Para evitar que Phillips se marchara con las tropas, Somoza García se valió de un subterfugio muy de moda en el presente. Una de esas artimañas que se valen los políticos para mantenerse en el cargo o para no perder influencia en áreas vitales para sus intereses. En vista que ningún marine podía quedarse, solicitó a los norteamericanos dieran de baja al Teniente Phillips. Su petición fue gustosamente aceptada. La maniobra valió para que el ex oficial norteamericano ocupara la naciente jefatura de la Escuela de Radio GN. Somoza García, recién estrenado en el cargo de Jefe de la Guardia Nacional, estaba convencido de la importancia de formar radio operadores. Era consciente de los réditos alcanzados en el enfrentamiento contra el General Augusto. C. Sandino en las montañas segovianas y del Caribe. Con esto destaco que la radiodifusión nicaragüense tiene pegado su cordón umbilical en el ámbito militar. Las ondas hertzianas primero fueron aprovechadas en las operaciones bélicas.

Los marines montaron la primera escuela técnica para la formación de radiotelegrafistas al servicio de las fuerzas de ocupación. El General de Brigada Elías R. Beadle, primer Jefe Director de la Guardia Nacional, reclutó telegrafistas nicaragüenses para entrenarlos como operadores de radio. Después de una breve pulida (1 al 18 de junio de 1929), fueron enviados a las zonas de combate en Ocotal y Jinotega.
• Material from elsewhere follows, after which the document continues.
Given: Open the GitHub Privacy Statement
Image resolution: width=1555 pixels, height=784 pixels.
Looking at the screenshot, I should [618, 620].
La  información proporcionada por Hernández permite conocer con precisión los lugares hacia donde fueron enviados para completar “la última etapa de entrenamiento en el manejo y mantenimiento de los aparatos de radio que iban a tener a su cuidado y en servicio, así como el procedimiento de transmisión en clave empleado por las patrullas en combate en esa zona de guerra contra el bandolerismo, lo que hacía indispensable adoptar las más estricta seguridad para las comunicaciones militares”, (Pág. 18). En la zona norte fueron emplazados en San Albino, Santa María, Jalapa, Telpaneca, El Jícaro, Santa Cruz y Apalí y en Jinotega fueron remitidos a Yalí, Tuma y Corinto Ranch.

A inicios de la década del treinta nace la onda larga, dando vida a las primeras radioemisoras nacionales. Los transmisores fueron fabricados por la Westinghouse, la misma firma que se encargó de producir los trasmisores con que se inicia la radiodifusión en Estados Unidos (1921). La otra firma encargada fue la RCA Víctor.

Nadie hubiera disfrutado tanto el texto de Hernández como el académico norteamericano Herbert Schiller (1919-2000), fundador de la Escuela Crítica de Comunicación en los Estados Unidos, un experto que insistió en mostrar la importancia estratégica del espectro radioeléctrico en las operaciones militares. El 10 de marzo de 1933, Juan bautista Sacasa, Presidente de la República de Nicaragua, rubricaba el ejecútese de rigor para que Edmundo Téfel, dueño de Radio Bayer, se convirtiese en pionero de la actividad radial nicaragüense. Seis años después la Bayer era sacada intempestivamente del aire. Mr. Phillips recibió órdenes de Somoza García, para que emitiera una disposición gubernativa cancelando su licencia. Somoza García aprovechó el estallido de la Segunda Guerra Mundial para congraciarse con Estados Unidos. Los alemanes eran encarcelados y perdían sus bienes.